Submit the code files as graphs.ss and graphs.pl. Your analysis should be submitted as graphs.txt.
This assignment is subject to clarifications but the overall task will not change. You may assume all input is valid, please document your input assumptions in a comment.
Use #lang scheme to define the language in your scheme source file. This will let you work on the lab computers, if you wish to do so. Your Scheme will be evaluated with drracket/mzscheme on mathlab. Your Prolog will be evaluated with swipl on mathlab.
For this assignment, you may work with a partner, or you may work on your own. If you choose to work with a partner, submit one assignment from one of your accounts. Include both partners' names and IDs in a header comment. You are expected to colaborate with your partner but not with other students, although you may discuss syntax and general approach with others.
Attempt to use clear style. Your code should be lightly commented. Include a header with your name and UTorID, and that of your partner, if you have one. Make use of tail recursion and higher order functions wherever possible in Scheme. (if a b (if c d)) and similar nested ifs should use cond. In Prolog, do not use singleton variables, and a rule like: g(A,B):-A=B. should be written g(A,A). Style rules you've learned in previous courses still apply.
Please let me know of any ambiguities in this assignment specification as soon as possible.
Graphs, Paths, and Cycles(48)
Graphs are fundamental data structures that we use for many purposes in computer science. An (undirected) graph is made up of vertices (or nodes), and edges which connect a pair of vertices. While graphs can be directed, for the purposes of this question, our graphs will be undirected, the edges have no associated direction.
We can use Scheme and Prolog lists to represent a graph. We will describe a graph
with a pair: a number, which is the number of vertices in the graph, and a list of
pairs of numbers, which represent the edges of the graph. The edges are always in increasing order
within the pair, and the pairs sorted in increasing
order.
This graph would be represented as the list:
'(5 ((1 2)(2 3)(3 4)(3 5)(4 5)))
in Scheme. The Prolog representation has the same structure, but uses Prolog syntax:
graph(5, [[1,2],[2,3],[3,4],[3,5],[4,5]]).
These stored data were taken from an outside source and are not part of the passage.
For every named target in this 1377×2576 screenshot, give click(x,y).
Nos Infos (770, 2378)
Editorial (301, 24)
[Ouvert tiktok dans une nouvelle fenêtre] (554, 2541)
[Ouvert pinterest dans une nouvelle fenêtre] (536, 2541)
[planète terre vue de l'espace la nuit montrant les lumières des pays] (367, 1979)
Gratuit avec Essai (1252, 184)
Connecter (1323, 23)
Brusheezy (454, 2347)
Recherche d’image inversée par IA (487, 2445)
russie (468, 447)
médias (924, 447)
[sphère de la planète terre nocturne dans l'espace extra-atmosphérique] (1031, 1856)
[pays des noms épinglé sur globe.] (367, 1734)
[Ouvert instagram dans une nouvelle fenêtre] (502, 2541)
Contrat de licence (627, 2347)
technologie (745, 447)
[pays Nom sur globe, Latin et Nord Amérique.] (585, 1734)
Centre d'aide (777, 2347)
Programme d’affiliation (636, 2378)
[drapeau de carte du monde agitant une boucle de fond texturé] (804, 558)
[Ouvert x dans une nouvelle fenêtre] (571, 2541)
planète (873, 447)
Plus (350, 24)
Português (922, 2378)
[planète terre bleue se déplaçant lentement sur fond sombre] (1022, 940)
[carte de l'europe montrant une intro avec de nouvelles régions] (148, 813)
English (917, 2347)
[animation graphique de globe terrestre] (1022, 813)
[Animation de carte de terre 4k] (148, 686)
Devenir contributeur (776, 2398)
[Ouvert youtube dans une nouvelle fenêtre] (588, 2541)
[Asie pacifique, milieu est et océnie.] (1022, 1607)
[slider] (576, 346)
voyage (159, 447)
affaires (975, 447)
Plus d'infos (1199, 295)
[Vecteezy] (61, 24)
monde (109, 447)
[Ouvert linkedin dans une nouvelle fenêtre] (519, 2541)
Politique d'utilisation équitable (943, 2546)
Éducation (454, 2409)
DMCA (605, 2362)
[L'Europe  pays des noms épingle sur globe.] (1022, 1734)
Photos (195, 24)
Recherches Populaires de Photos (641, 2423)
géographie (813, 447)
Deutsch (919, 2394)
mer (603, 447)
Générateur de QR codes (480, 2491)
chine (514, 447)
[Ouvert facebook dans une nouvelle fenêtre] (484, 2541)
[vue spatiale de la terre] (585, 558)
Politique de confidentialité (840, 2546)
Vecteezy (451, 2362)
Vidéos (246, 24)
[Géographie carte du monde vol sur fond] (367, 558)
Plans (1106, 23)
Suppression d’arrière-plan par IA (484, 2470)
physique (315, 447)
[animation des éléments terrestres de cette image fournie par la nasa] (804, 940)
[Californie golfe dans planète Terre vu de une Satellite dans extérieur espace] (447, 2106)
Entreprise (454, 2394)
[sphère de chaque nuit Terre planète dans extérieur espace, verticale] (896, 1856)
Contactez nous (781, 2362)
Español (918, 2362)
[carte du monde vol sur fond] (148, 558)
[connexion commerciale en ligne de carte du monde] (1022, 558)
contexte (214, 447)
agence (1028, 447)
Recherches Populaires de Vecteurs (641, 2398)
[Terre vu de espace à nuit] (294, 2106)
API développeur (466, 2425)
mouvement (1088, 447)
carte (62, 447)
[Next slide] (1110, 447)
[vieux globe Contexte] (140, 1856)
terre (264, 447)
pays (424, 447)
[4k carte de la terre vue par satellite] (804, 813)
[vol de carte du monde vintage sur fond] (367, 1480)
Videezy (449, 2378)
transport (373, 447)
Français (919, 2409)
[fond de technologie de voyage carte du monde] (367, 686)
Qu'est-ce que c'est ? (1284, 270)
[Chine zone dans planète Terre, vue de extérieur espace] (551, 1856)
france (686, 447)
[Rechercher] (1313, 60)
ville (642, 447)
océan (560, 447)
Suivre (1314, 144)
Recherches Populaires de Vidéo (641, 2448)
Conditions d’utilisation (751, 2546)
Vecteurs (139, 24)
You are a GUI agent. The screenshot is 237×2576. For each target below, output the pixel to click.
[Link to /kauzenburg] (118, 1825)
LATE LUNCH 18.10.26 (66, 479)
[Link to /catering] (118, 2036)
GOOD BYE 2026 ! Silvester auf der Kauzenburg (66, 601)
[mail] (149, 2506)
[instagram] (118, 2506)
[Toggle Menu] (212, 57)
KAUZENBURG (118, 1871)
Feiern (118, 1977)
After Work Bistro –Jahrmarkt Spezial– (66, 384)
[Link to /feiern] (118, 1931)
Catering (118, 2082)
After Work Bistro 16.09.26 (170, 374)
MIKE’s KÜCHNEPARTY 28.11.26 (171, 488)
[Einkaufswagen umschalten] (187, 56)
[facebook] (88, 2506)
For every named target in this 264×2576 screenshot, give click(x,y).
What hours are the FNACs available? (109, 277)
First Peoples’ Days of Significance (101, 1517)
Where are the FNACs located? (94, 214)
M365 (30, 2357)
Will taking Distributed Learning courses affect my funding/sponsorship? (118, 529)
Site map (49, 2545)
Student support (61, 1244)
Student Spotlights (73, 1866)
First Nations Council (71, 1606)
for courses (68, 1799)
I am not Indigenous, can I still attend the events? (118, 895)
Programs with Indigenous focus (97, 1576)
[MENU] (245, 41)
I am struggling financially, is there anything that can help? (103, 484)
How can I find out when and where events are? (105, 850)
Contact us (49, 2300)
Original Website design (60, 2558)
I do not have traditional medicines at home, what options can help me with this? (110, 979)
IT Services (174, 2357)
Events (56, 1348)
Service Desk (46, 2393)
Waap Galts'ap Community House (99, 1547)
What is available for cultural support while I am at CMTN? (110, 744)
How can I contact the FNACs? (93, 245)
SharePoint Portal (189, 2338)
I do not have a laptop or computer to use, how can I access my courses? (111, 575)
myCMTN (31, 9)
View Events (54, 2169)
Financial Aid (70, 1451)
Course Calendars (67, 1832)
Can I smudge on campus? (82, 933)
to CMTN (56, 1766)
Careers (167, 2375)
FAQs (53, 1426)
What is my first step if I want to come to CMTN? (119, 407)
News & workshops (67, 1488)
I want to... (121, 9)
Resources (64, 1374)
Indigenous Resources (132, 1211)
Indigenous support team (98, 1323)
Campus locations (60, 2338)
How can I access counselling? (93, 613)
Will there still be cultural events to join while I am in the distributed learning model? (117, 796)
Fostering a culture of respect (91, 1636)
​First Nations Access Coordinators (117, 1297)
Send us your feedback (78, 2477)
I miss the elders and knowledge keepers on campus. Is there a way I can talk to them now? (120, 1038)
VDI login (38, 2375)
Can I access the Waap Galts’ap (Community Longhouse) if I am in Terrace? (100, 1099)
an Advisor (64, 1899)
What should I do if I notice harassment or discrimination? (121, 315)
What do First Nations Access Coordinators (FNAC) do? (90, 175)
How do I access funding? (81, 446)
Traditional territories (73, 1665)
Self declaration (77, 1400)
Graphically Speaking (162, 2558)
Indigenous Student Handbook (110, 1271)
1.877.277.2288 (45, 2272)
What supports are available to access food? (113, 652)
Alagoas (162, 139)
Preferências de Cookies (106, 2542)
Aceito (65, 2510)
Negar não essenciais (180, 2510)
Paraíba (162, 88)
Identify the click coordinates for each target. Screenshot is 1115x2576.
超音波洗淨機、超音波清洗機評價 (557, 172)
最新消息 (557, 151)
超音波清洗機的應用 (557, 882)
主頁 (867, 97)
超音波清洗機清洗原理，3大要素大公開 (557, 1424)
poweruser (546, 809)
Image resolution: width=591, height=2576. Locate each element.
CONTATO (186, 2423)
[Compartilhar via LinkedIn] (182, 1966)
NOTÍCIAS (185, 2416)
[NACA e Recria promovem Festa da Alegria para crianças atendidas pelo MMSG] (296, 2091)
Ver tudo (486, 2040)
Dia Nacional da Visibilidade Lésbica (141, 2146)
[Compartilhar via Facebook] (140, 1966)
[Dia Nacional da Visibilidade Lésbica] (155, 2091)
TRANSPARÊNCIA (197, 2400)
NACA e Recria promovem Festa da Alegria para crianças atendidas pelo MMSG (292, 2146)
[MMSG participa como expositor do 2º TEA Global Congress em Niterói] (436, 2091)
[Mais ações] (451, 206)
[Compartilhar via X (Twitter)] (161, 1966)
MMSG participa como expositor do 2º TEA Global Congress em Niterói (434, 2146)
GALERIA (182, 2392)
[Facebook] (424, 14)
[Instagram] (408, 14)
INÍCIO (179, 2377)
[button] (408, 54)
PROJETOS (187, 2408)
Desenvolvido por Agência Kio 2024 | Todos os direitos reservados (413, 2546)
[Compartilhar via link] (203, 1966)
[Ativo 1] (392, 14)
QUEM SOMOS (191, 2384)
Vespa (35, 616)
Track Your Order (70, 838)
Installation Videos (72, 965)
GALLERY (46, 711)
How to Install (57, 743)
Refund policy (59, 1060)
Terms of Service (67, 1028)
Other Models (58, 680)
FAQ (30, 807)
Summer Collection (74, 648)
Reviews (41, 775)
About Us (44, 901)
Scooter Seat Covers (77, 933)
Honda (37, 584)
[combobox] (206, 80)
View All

Your task is to write a set of functions to analyze and manipulate graphs. You may search for algorithms and you should use any algorithms you have learned from previous courses. You may also discuss graph algorithms with others in the course, or anyone else. You may not search for code, and should not share your code with anyone but your partner.
Question 1 - Paths(18)
There is a path between two vertices if there is a series of edges that you can use to travel between them. For example, between vertices 1 and 3 above, there is a path made up of the edges (1 2) and (2 3), written ((1 2)(2 3)). A path may not include repeated vertices.
Write two functions: in Scheme, a predicate path?, which takes a graph and two numbers indicating
vertices, which returns true iff there is a path between them.:
(path? '(5 ((1 2)(2 3)(3 4)(3 5)(4 5))) 1 5)
#t
(path? '(5 ((1 2)(3 4)(3 5)(4 5))) 1 5)
#f
In Prolog, write a query path(+G, +V1, +V2) which succeeds iff there is a path in graph G between
vertices V1 and V2.
path(graph(5, [[1,2],[2,3],[3,4],[3,5],[4,5]]), 1 5).
true.
path(graph(5, [[1,2],[3,4],[3,5],[4,5]]), 1 5).
false.
Question 2 - Cycles(18)
A graph has a cycle if there is a path from a vertex back to itself, without using the same edge twice. A cycle does not have any repeated vertices along this path. In the example graph, there is one cycle, (3 4)(4 5)(5 3).In Scheme, write a function that returns a list representing a cycle, or the empty list if the graph is acyclic (has no cycles). If the graph has multiple cycles, you should return the first one in numeric order.
(cycle '(5 ((1 2)(2 3)(3 4)(3 5)(4 5))))
((3 4)(4 5)(3 5))
(cycle '(5 ((1 2)(2 3)(3 4)(4 5))))
()
(please note examples corrected from original)
Similarly, write a cycle detecter predicate in prolog, cycle(+G, ?C) in which C is unified to a list representing the first cycle in graph G, or the empty list [] if there is no cycle.